Model Serving Altyapısı
RehberModel Serving03 · Framework

BentoML —
Model Paketleme.

Framework-agnostic model paketleme ve servis. Service API, adaptive batching, runner async dispatch, Docker containerize ve Kubernetes deployment pipeline.

00 BentoML Nedir?

Herhangi bir ML framework'ünden bağımsız, üretim için model paketleme ve servis çözümü.

BentoML, ML modellerini üretim için paketleyen ve servis eden açık kaynaklı bir framework'tür. PyTorch, TensorFlow, scikit-learn, HuggingFace Transformers veya özel Python kodu fark etmeksizin aynı API ile çalışır. Amaç, notebook'tan production'a geçişi standardize etmek ve tekrarlanabilir hale getirmektir.

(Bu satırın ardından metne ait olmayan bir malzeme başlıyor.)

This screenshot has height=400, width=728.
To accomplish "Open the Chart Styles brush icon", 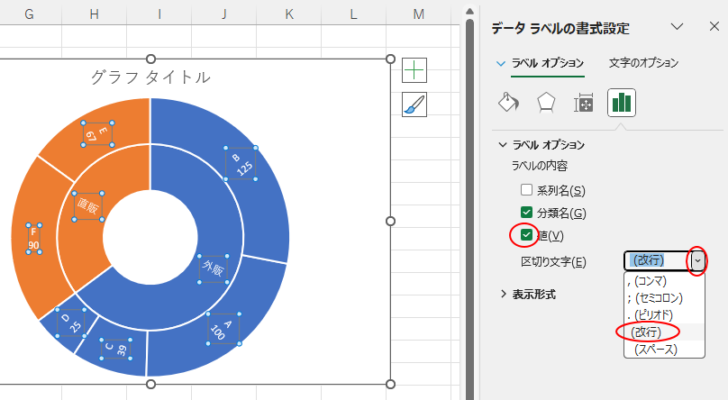I will (415, 105).
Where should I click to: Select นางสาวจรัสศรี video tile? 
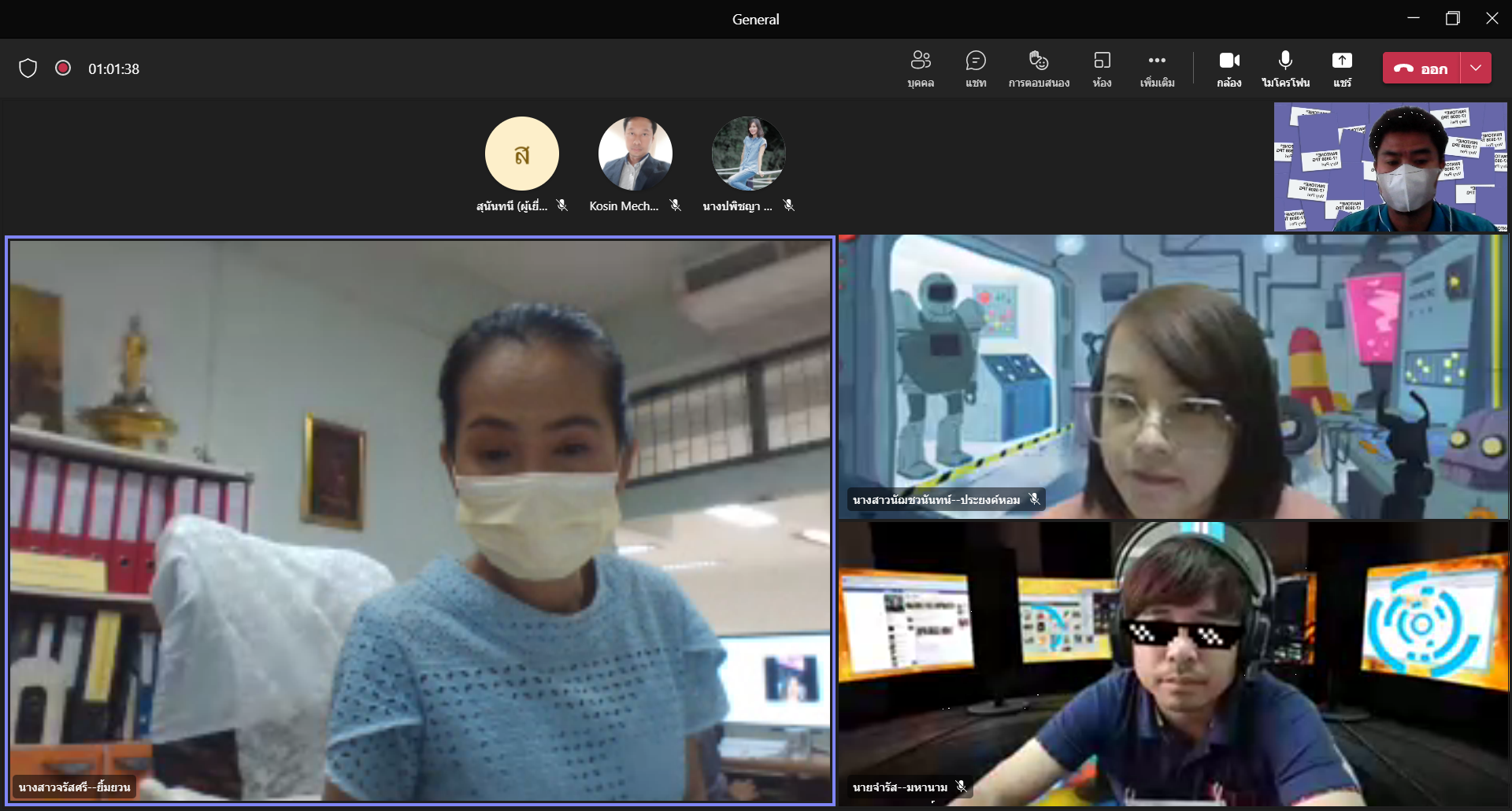(421, 520)
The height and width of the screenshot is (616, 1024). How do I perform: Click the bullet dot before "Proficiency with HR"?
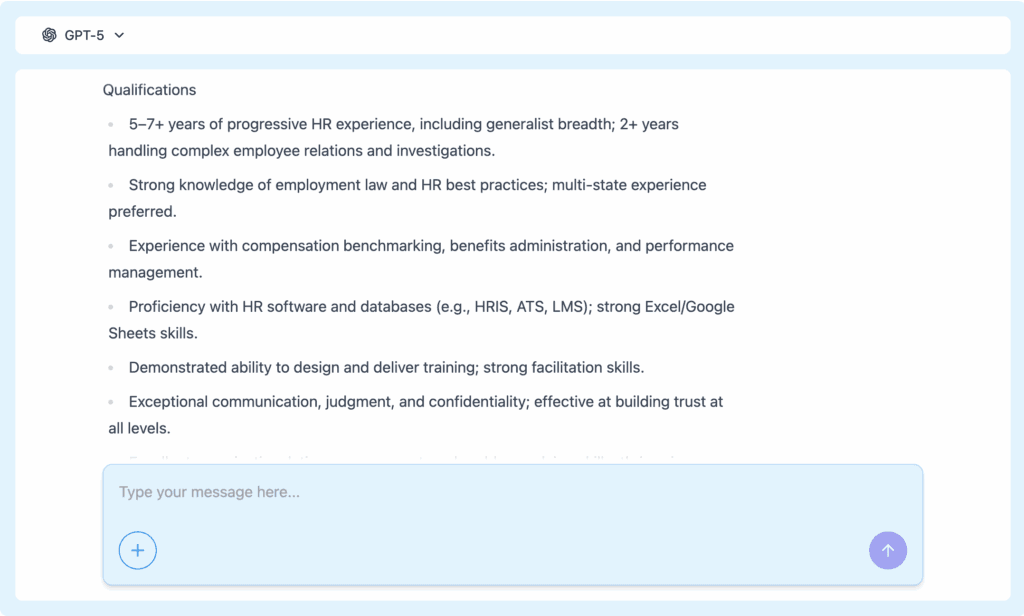tap(112, 308)
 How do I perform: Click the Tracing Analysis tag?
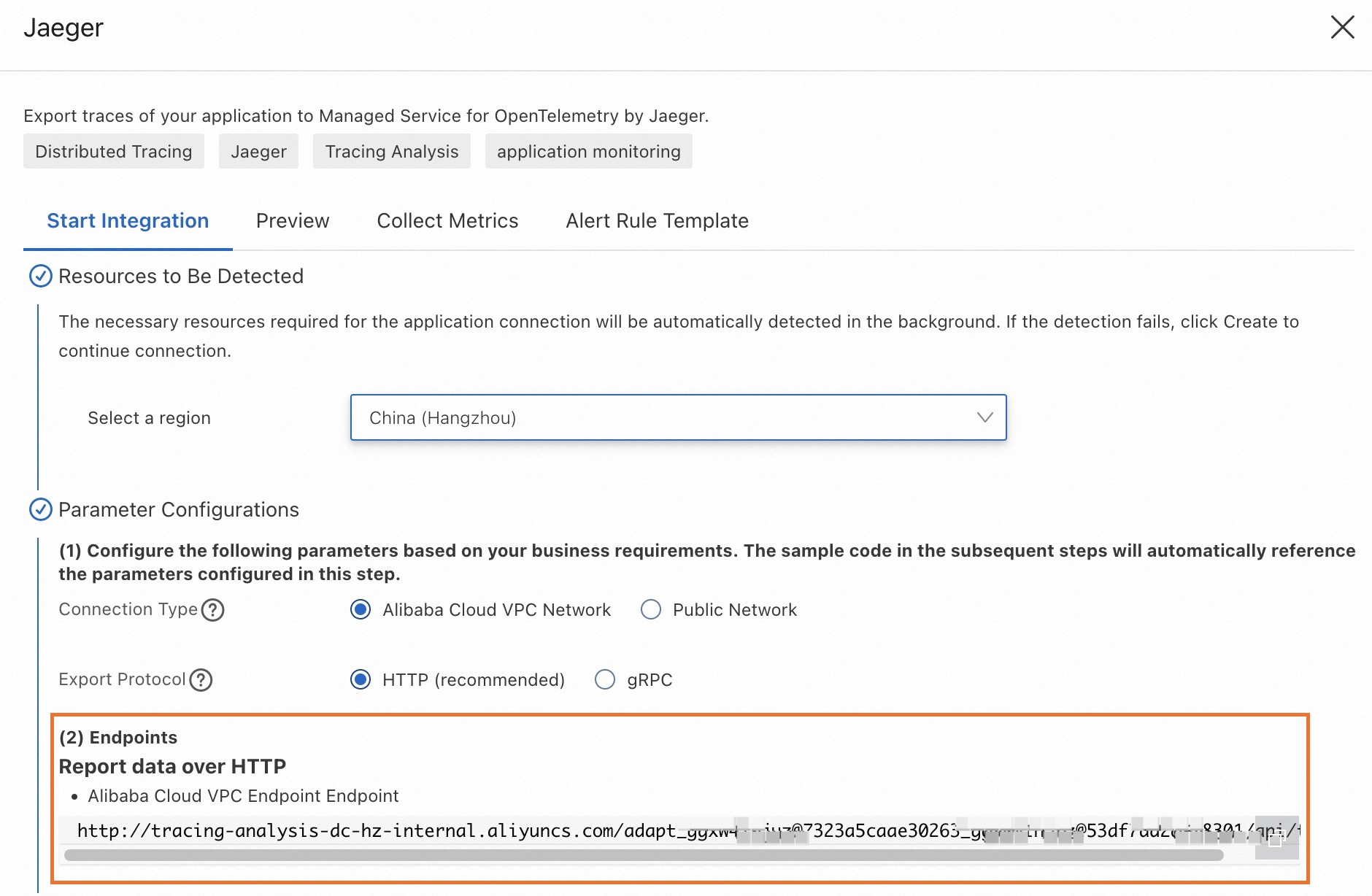pyautogui.click(x=391, y=151)
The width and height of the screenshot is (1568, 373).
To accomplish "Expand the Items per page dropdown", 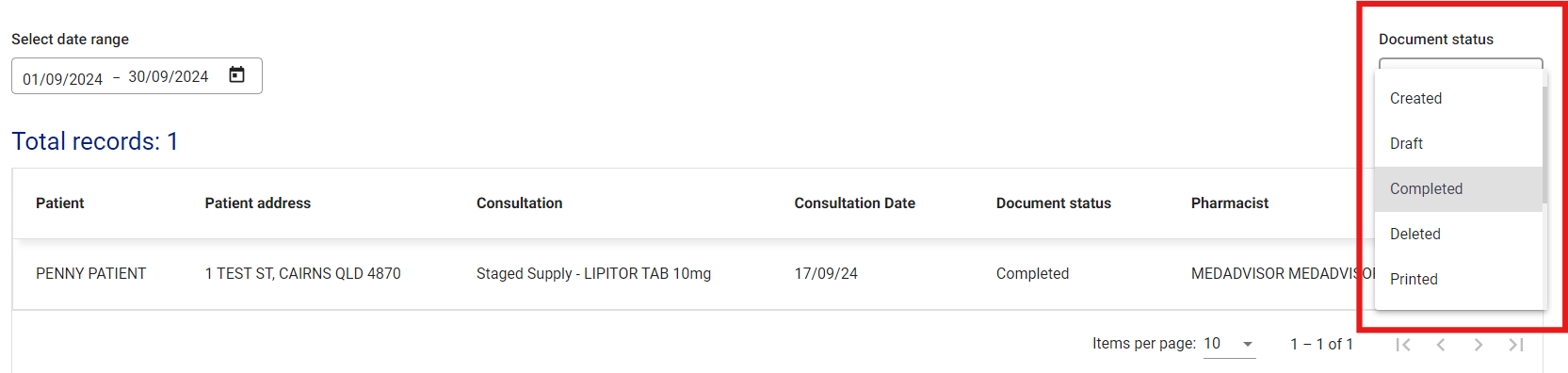I will click(x=1230, y=344).
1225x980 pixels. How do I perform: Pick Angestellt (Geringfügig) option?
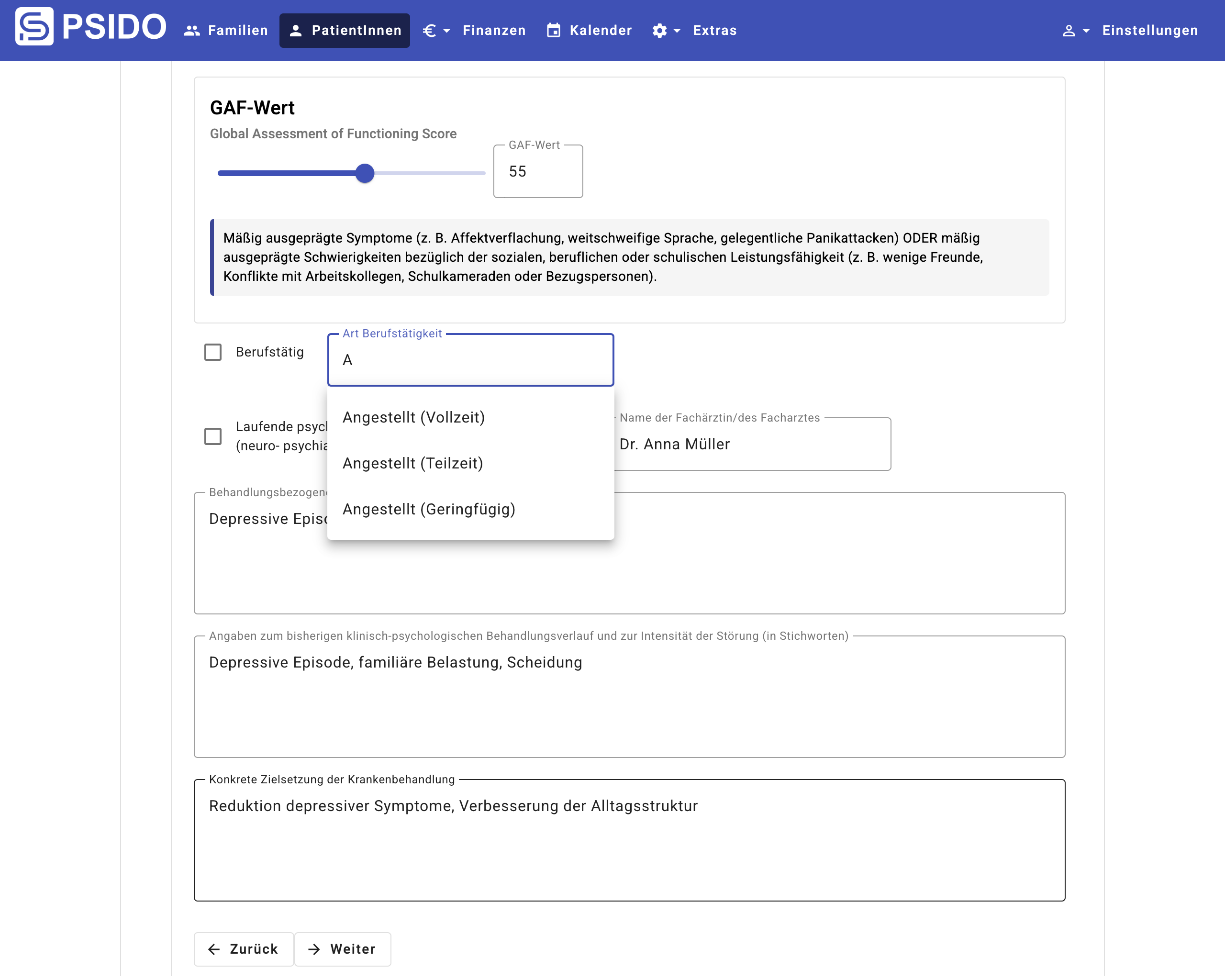(428, 509)
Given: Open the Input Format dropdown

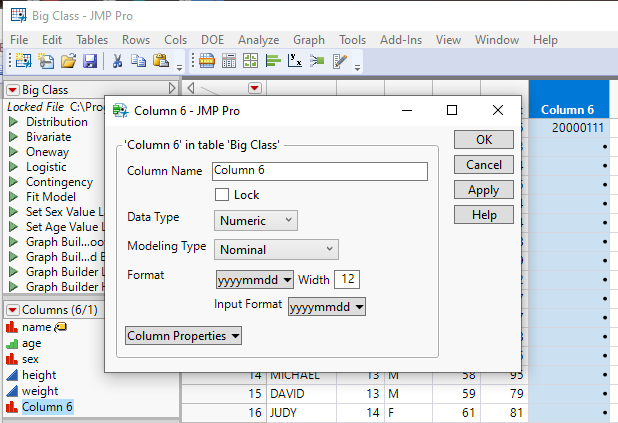Looking at the screenshot, I should tap(327, 308).
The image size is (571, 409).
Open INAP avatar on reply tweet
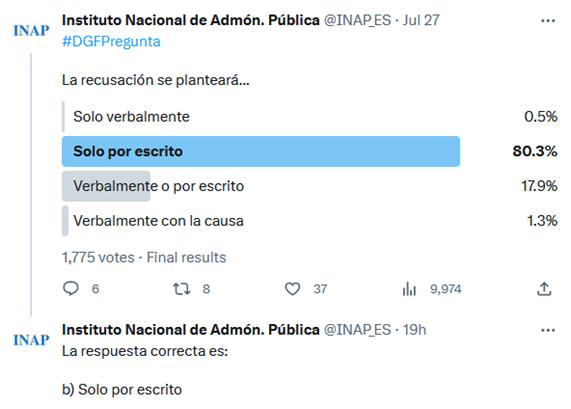point(31,340)
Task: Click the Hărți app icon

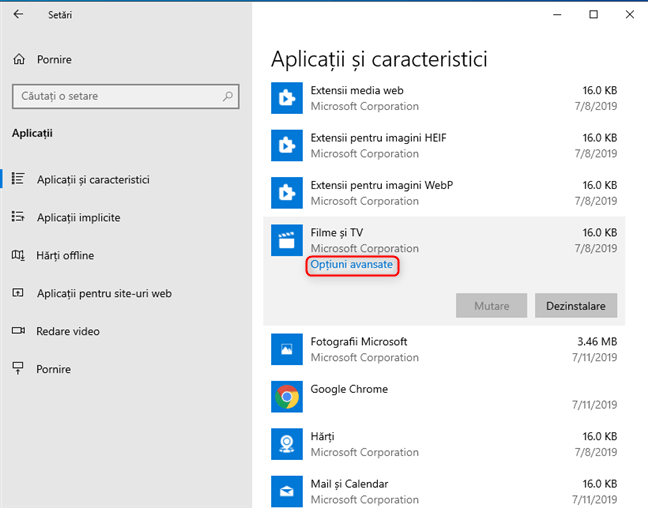Action: coord(287,445)
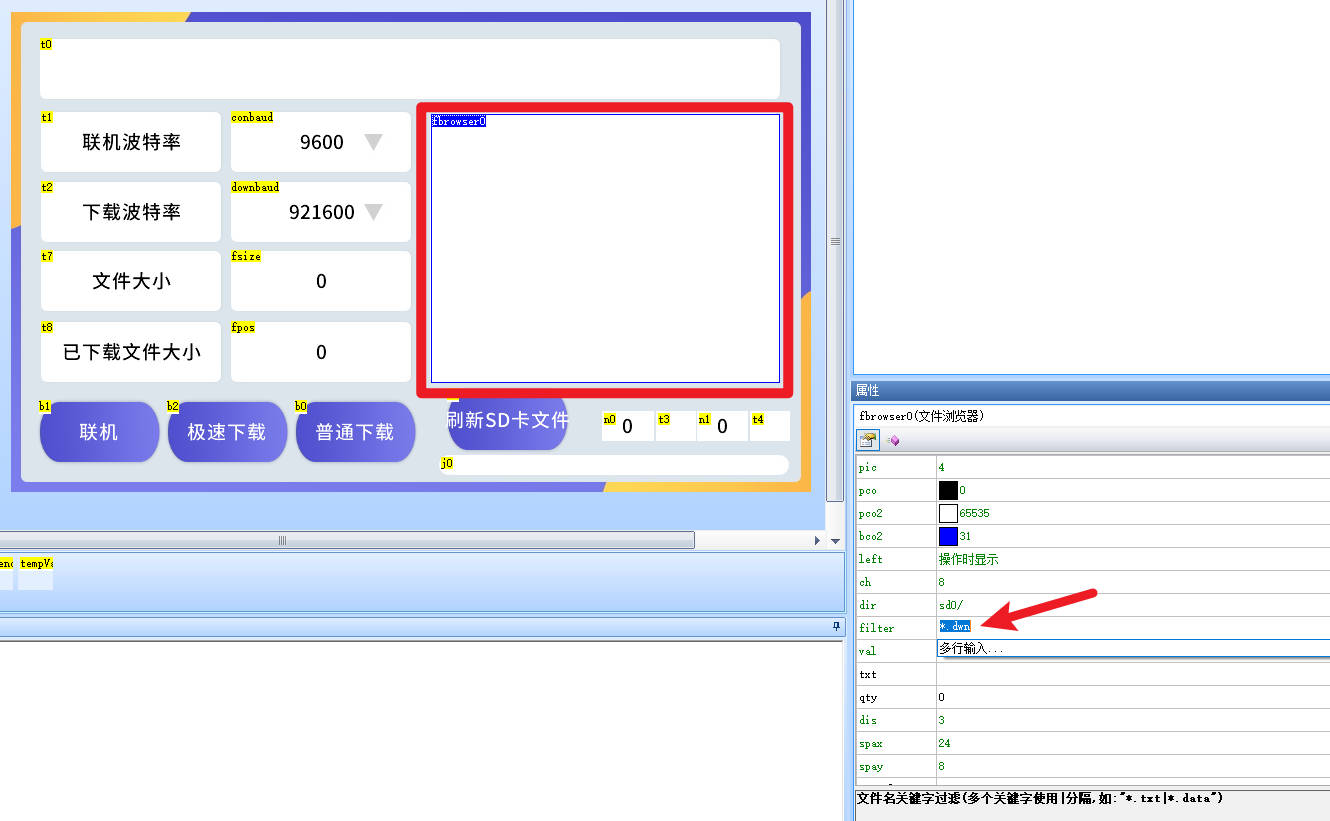The height and width of the screenshot is (821, 1330).
Task: Click the 普通下载 normal download button
Action: tap(355, 432)
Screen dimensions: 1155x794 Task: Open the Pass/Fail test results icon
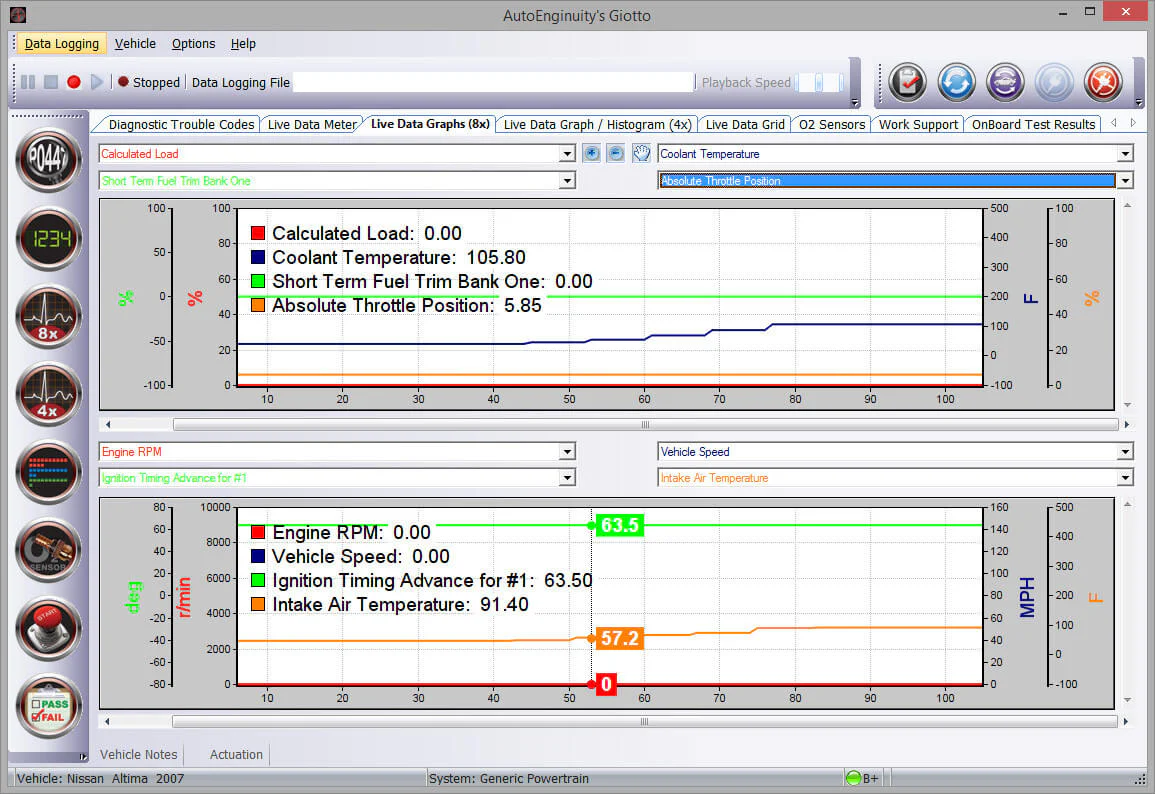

Geliştir Model eğit → bentoml.save_model() ile kaydet
Tanımla  @bentoml.service ile API endpoint yaz
Paketle  bentoml build → Bento (tüm bağımlılıklarla)
Konteyner bentoml containerize → Docker imajı
Deploy   Kubernetes / BentoCloud / Lambda
ÖzellikBentoMLFastAPI+ManualTriton
Framework desteğiHerhangiHerhangiBelirli backend'ler
Adaptive batchingDahiliManuelconfig.pbtxt
Model versiyonlamaDahili storeManuelDizin yapısı
Docker build1 komutDockerfile yazNVIDIA resmi image
MonitoringOpenTelemetry dahiliManuel entegrasyonPrometheus endpoint
bash — kurulum
pip install bentoml
pip install bentoml[io]          # io extras (pydantic, PIL, pandas)
pip install bentoml[grpc]        # GRPC desteği
pip install "bentoml[transformers]"  # HF entegrasyonu

01 Service Tanımı

@bentoml.service dekoratörü ile HTTP endpoint tanımla — input/output şeması ve runner entegrasyonu.

service.py — temel servis
import bentoml
from bentoml.io import Text, JSON
from pydantic import BaseModel
from typing import List

# Pydantic şema
class SentimentRequest(BaseModel):
    texts: List[str]
    threshold: float = 0.5

class SentimentResponse(BaseModel):
    labels: List[str]
    scores: List[float]

# Runner: modeli izole süreçte çalıştır
sentiment_runner = bentoml.sklearn.get("sentiment-model:latest").to_runner()

# Servis tanımı
svc = bentoml.Service("sentiment-service", runners=[sentiment_runner])

@svc.api(
    input=bentoml.io.JSON(pydantic_model=SentimentRequest),
    output=bentoml.io.JSON(pydantic_model=SentimentResponse),
    route="/predict",
)
async def predict(request: SentimentRequest) -> SentimentResponse:
    """Metinlerin sentiment analizini yap."""
    # Runner'a async olarak gönder (adaptive batching devrede)
    results = await sentiment_runner.predict.async_run(request.texts)
    labels = ["positive" if r > request.threshold else "negative" for r in results]
    return SentimentResponse(labels=labels, scores=results.tolist())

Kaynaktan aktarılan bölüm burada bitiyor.